Selon Jean-Luc Mélenchon, intervenant à l’Assemblée nationale ce mardi 19 mai 2020 en tant que président du groupe « La France insoumise », « La Pologne ne participe pas à la Charte des droits fondamentaux » de l’Union européenne. Une telle affirmation est fausse, en ce qu’elle revient à dire que la Pologne n’est pas soumise aux droits fondamentaux de la Charte. S’il est vrai qu’il existe un Protocole précisant les modalités d’application de la Charte à la Pologne, au Royaume-Uni et à la République Tchèque, ce dernier ne les exonère pas du respect des droits fondamentaux protégés par l’Union européenne.

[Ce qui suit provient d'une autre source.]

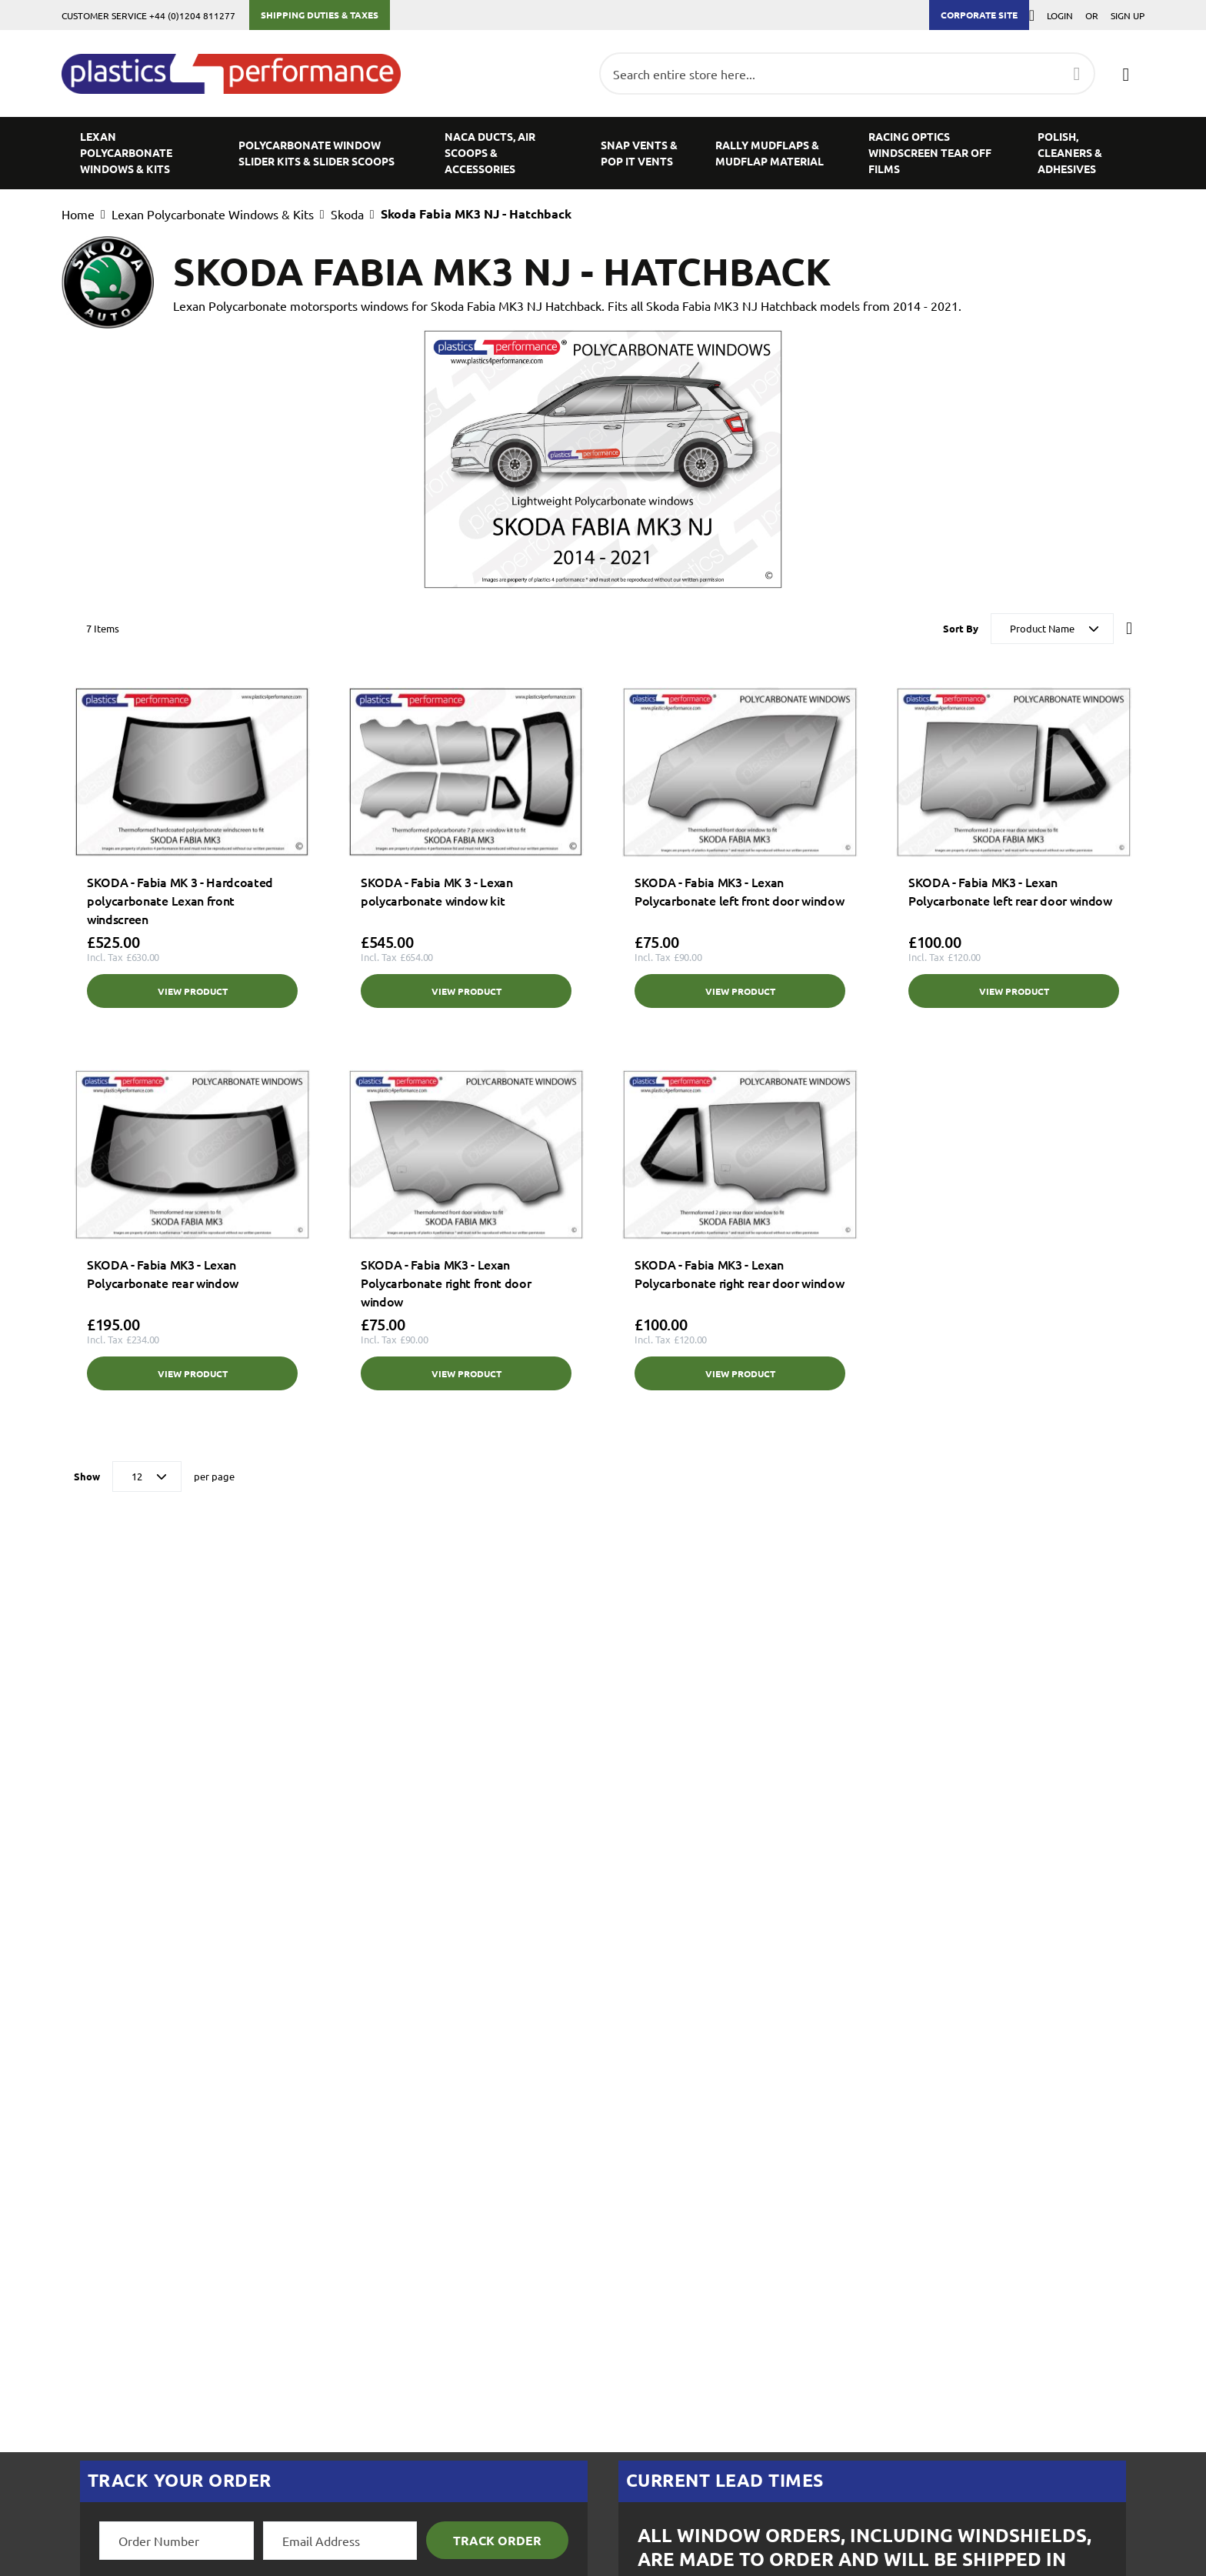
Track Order (497, 2540)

La Charte des droits fondamentaux est un texte permettant le respect des droits fondamentaux par les institutions de l’Union et par les États membres lorsqu’ils appliquent le droit de l’Union. Au moment de son adoption, un protocole a été annexé au Traité sur l’application de la Charte à la Pologne et au Royaume-Uni, également applicable à la République Tchèque. Comme son nom l’indique, il précise l’application de la Charte pour ces trois pays.
La Pologne a fait ajouter ce protocole pour prévenir une éventuelle intrusion de la Charte dans son droit national, comme une garantie superflue car le champ d’application du texte est déjà limité.
Ce protocole précise que la Charte ne crée pas pour la Cour de justice de l’Union de nouvelles compétences en matière de droits fondamentaux à l’égard de la Pologne.
Ces précisions dans le protocole ne changent rien en réalité à l’application et au respect de la Charte. Celle-ci doit être prise en compte par les institutions de l’Union quand elles adoptent un texte et par les États quand ils appliquent le droit de l’Union. Rien ne les oblige à respecter la Charte dans des situations purement nationales, ce que craignait la Pologne.
Le protocole le dit d’ailleurs, il existe pour « dissiper tout doute ». Il a donc peu d’intérêt, et il est le fruit d’une inquiétude politique par rapport aux effets juridiques des droits sociaux. Il n’a d’ailleurs pas empêché la Cour de justice de considérer en juin et novembre 2019 que la réforme polonaise modifiant l’âge de départ à la retraite des juges polonais et subordonnant la poursuite des activités de magistrat à une autorisation gouvernementale était contraire au principe de l’égalité des chances et de l’égalité de traitement entre hommes et femmes en matière d’emploi et de travail et au principe de la protection juridictionnelle effective.
Il est donc faux d’affirmer que la Pologne ne participe pas à la Charte des droits fondamentaux car cela revient à insinuer qu’elle n’est pas soumise à son respect.